Video of my talk on philosophy as a foundation for success is now available, in two parts: the talk itself and the question-and-answer session. Thanks to Prof. Mitzi Lee for making the recording and posting it to YouTube!

Aristotle Research Report #5: Three Forms of the Good


In Book Two, Chapter Three of the Nicomachean Ethics, Aristotle distinguishes three forms of the good: what is pleasurable or enjoyable (τό ἡδύ), what is useful or advantageous (τό συμφέρων), and what is right or beautiful (τό καλόν). In other places in his writings on both ethics and biology, he distinguishes three forms of reaching or desire (ὄρεξις): craving or appetite (ἐπιθυμία), feeling or passion (θυμός), and decision or will (βούλησις). Various interpreters (such as John Cooper in his book Reason and Emotion) have attempted to align these two sets of three, whereas other interpreters (such as Giles Pearson in his book Aristotle on Desire) have criticized such attempts as forced, misguided, and not supported by the textual evidence. Although I tend to agree with the integrators because I believe Aristotle was a fairly systematic thinker, I think Cooper's connection of θυμός with τό καλόν isn't right. Instead, it seems to me that craving or appetite is for the pleasant or enjoyable, feeling or passion is for the useful or advantageous, and decision or will is for what's right or beautiful.
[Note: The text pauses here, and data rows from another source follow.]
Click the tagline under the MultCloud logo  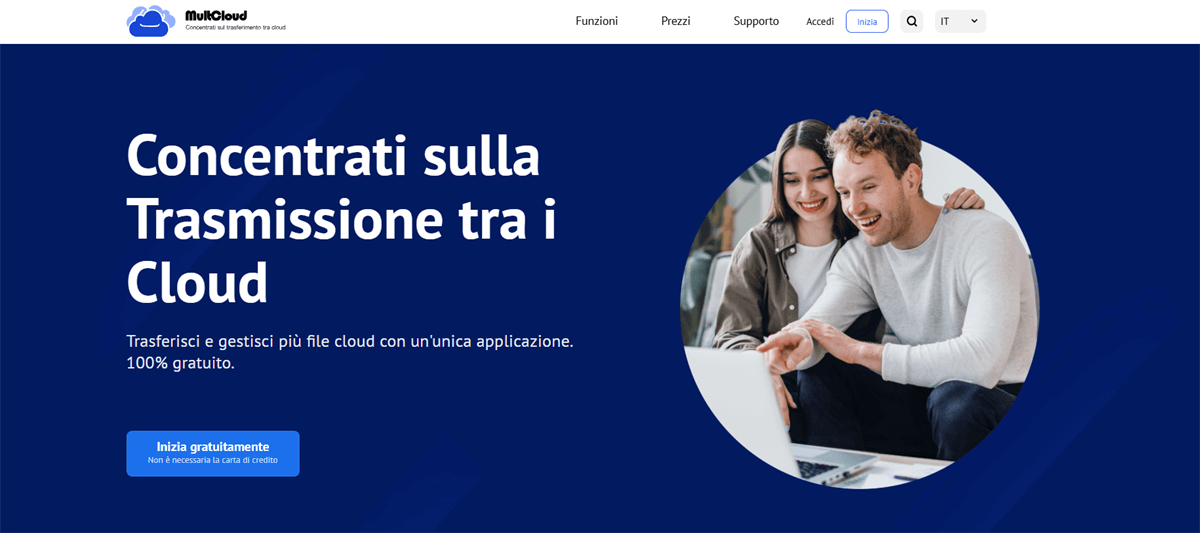(x=235, y=28)
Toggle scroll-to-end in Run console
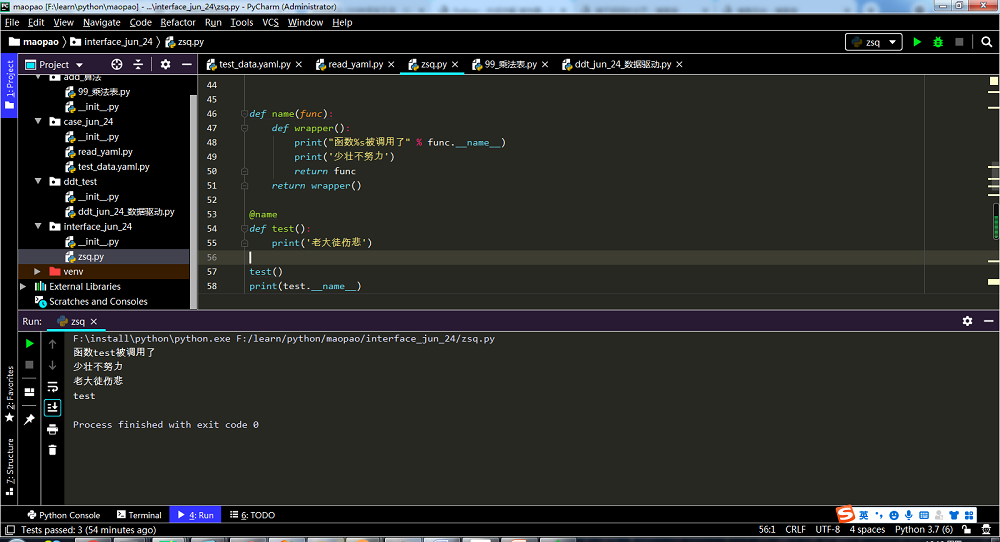The height and width of the screenshot is (542, 1000). click(52, 407)
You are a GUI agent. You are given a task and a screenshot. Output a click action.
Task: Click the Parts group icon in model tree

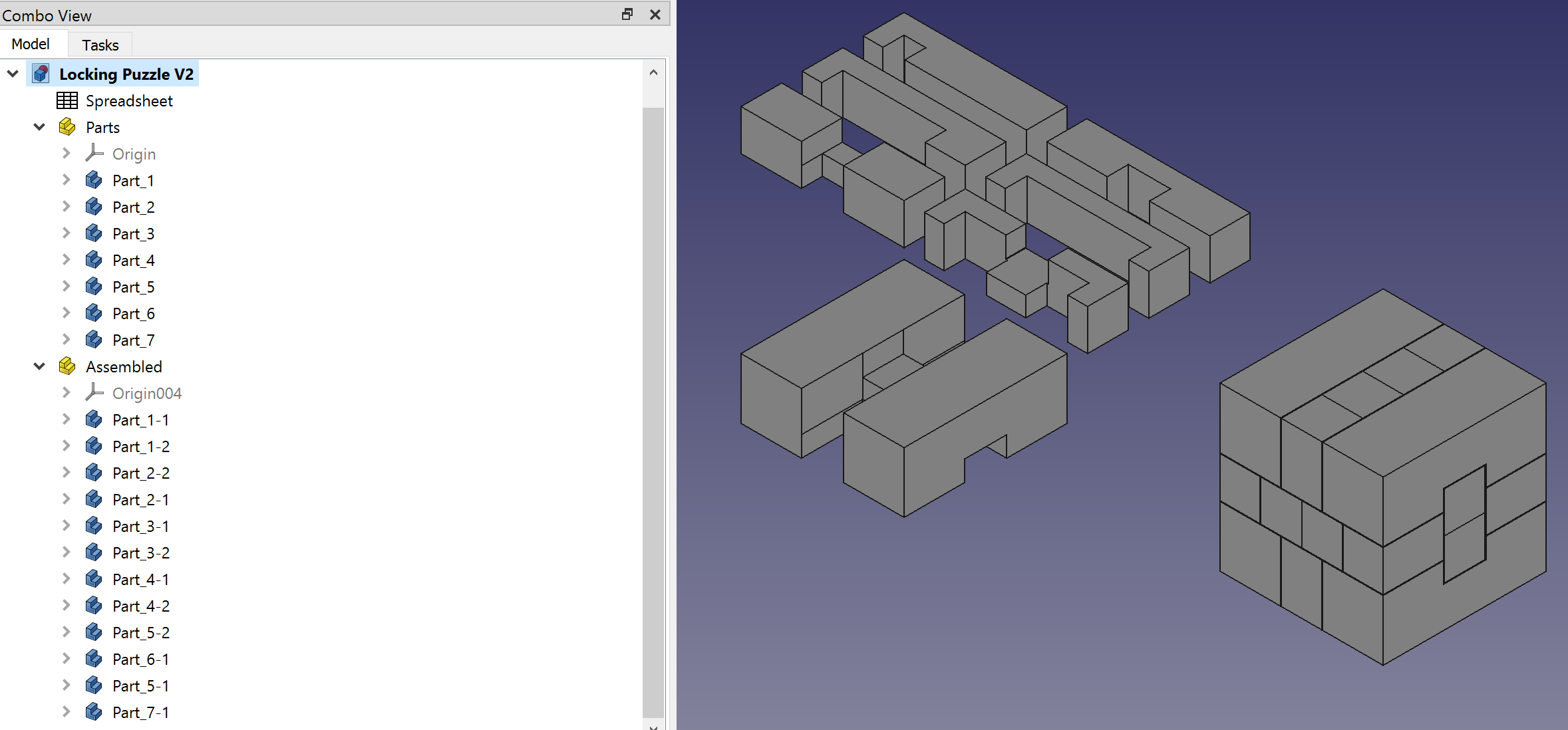pyautogui.click(x=68, y=127)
This line of argument is opposed to both Cooper and Pearson with regard to θυμός and τό συμφέρων, so I'll sketch out my thinking here. First, let's look at the things that one might gain in life, that might be useful, that might lead to advantage. Since these are not the things that are purely pleasurable or enjoyable (especially physical objects of craving like food and drink and sex - although Aristotle says that in an extended sense there is ἐπιθυμία for higher things like learning), nor the things that are right or beautiful (such as personal excellence, knowledge, and virtue), they must be something else. The best candidates seem to be external goods such as wealth, but especially honor, societal position, respect, and reputation (as pointed out by Fortenbaugh in Aristotle on Emotion and Konstan in The Emotions of the Greeks, at least in classical times the Greeks were very much oriented toward relative status in their communities).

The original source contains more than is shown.